## Consegna
Stabilisci se ciascuna delle seguenti affermazioni concorda con il brano sull'accoglienza di una famiglia ucraina, rispondendo sì o no e citando testualmente le parole del brano che lo decidono. 1. La famiglia di Salvatore Guerriero aiuta da diversi anni i poveri del Burkina Faso. 2. Alina lavora come badante presso la famiglia da poco tempo. 3. La figlia e la nuora di Alina sono fuggite da Ternopil con due nipoti.

## Brano scelto

··········

«L’accoglienza è una caratteristica della nostra famiglia, sarà perché siamo cinque figli e quindi siamo abituati da sempre a condividere. Lo facciamo con tutto il cuore e ad ogni latitudine e longitudine della terra».
È il credo di Salvatore Guerriero, medico anestesista, che insieme alla moglie Marina ha deciso di aprire la propria casa di Nocera Inferiore ad una famiglia ucraina. Sanno bene cosa sia la solidarietà, da diversi anni la famiglia è impegnata anche negli aiuti ai poveri del Burkina Faso.
Una scelta condivisa anche con la madre Dora, arzilla 90enne che vive con loro. Il ponte con l’Ucraina è stata proprio la signora: «Alina, la badante di mia mamma, è con noi da tanti anni, la riteniamo una persona di famiglia. Ci ha detto che la figlia e la nuora erano scappate da Ternopil insieme ai tre nipoti, cercavano aiuto. Ci siamo immediatamente offerti di ospitarli».

··········

## Dati registrati
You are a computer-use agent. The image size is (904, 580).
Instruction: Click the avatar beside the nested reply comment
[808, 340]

··········

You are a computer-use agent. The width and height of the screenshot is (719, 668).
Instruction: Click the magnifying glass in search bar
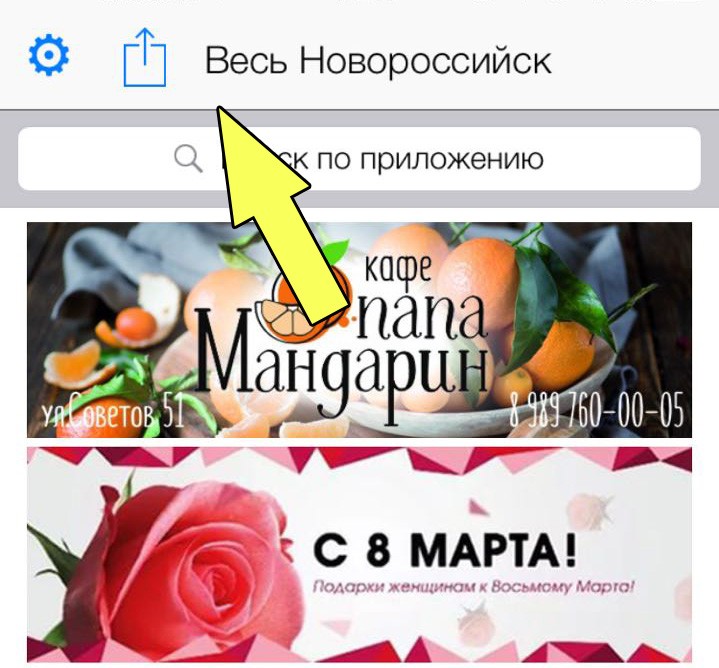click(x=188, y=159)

··········

## La tua risposta
1. Sì: «da diversi anni la famiglia è impegnata anche negli aiuti ai poveri del Burkina Faso».
2. No: «Alina, la badante di mia mamma, è con noi da tanti anni».
3. No: «la figlia e la nuora erano scappate da Ternopil insieme ai tre nipoti».